Rentrée littéraire

Le phénomène « rentrée littéraire »

Dimanche 29 Novembre 2009

Chaque année, fin août, c’est la rentrée… littéraire ! Avec plus de 600 nouveautés en quelques semaines, c’est un moment phare pour les éditeurs, les libraires et les lecteurs. Cette tradition franco-française a maintenant plus d’un siècle. Et continue de faire couler beaucoup d’encre.

S’il y a bien un mois que tout le monde redoute, c’est septembre. Le retour de vacances est toujours difficile, l’automne arrive... Mais dans le monde de l’édition, c’est la pleine effervescence. Et pour cause : après des mois de travail, la rentrée littéraire est enfin lancée !


De mi-août à fin octobre, des centaines de nouveautés déferlent dans toutes les librairies de l’hexagone. Les chiffres donnent le vertige. 727 romans en 2007, 676 en 2008, 659 en 2009… Certes le chiffre baisse, mais c’est tout de même 500 ouvrages de plus qu’à la fin des années 1970. Alors, comment expliquer cette déferlante ?

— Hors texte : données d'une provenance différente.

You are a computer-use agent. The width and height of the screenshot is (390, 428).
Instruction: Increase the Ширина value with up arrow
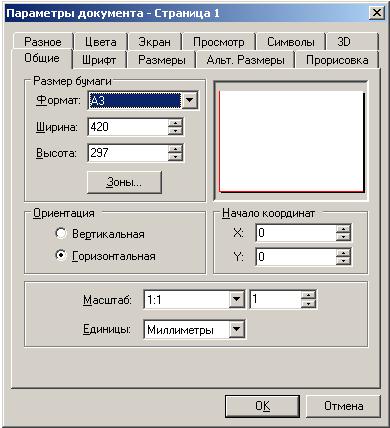(175, 123)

La rentrée littéraire est devenue, au fil du temps, un évènement à ne rater sous aucun prétexte. Face à un public toujours avide de découvertes, les éditeurs présentent leurs nouveaux protégés, ainsi que les dernières parutions de leurs auteurs à succès. C’est le cas par exemple, d’Amélie Nothomb. Aussi précise qu’un métronome, elle présente à chaque rentrée un nouveau roman, et fait ainsi office de figure de proue de la maison Albin Michel. Idem avec Laurent Gaudé, chez Actes Sud. Prix Goncourt 2004 pour Le soleil des Scorta, il est, tous les deux ans, présenté comme l’écrivain-phare de l’éditeur arlésien.


Entre enjeux littéraires et commerciaux, l’édition est souvent tiraillée…Retour sur ce concept qui déchaîne encore les passions.



La rentrée littéraire, un phénomène médiatique


Qui dit rentrée littéraire dit médiatisation ! Des journaux comme Lire et Le Magazine Littéraire, publications de référence dans le monde littéraire, consacrent toujours plusieurs numéros à cette rentrée. Les magazines plus généralistes s’en emparent aussi. L’Express lui consacre tous les ans des dossiers, des chroniques et même un palmarès commenté des ventes. Télés et radios participent aussi au phénomène et alimentent les spéculations sur le futur Goncourt.


Pour les auteurs, cette période est donc décisive. C’est le moment pour se faire connaître et booster leurs ventes. Pour les éditeurs, c’est la même chose : l’enjeu économique est crucial. Mais tous ne participent pas à cette tradition au même titre.


Certains éditeurs y voient le moyen d’accroître les ventes et d’obtenir un prix. En tête de liste, Gallimard, Grasset et Le Seuil qui, tous les ans, présentent leurs favoris. En 2009, Grasset est représentée par Frédéric Beigbeder, Patrick Poivre d’Arvor ou encore Samuel Benchetrit. Le Seuil, lui parie sur le nouveau roman d’Eric Holder, tandis que Gallimard met à l’honneur David Foenkinos, Marie Ndiaye, Yannick Haenel et Anne Wiazemsky.
D’autres éditeurs moins investis dans cette course aux prix, préfèrent se concentrer sur un petit nombre d’ouvrages. Plon, par exemple, ne sort que quatre romans en 2009 avec Les Aubes écarlates de Léonora Miano, Enclave de Philippe Carrese, La Perrita d’Isabelle Condou et La Femme blessée de Caroline Pascal. Plus rare dans le monde du livre, certains éditeurs boudent les prix, comme Calmann-Lévy qui ne publie que trois romans, ceux de William Sutcliffe, Jean-François Chabas et Anthony Swafford, et aucun candidat aux prix.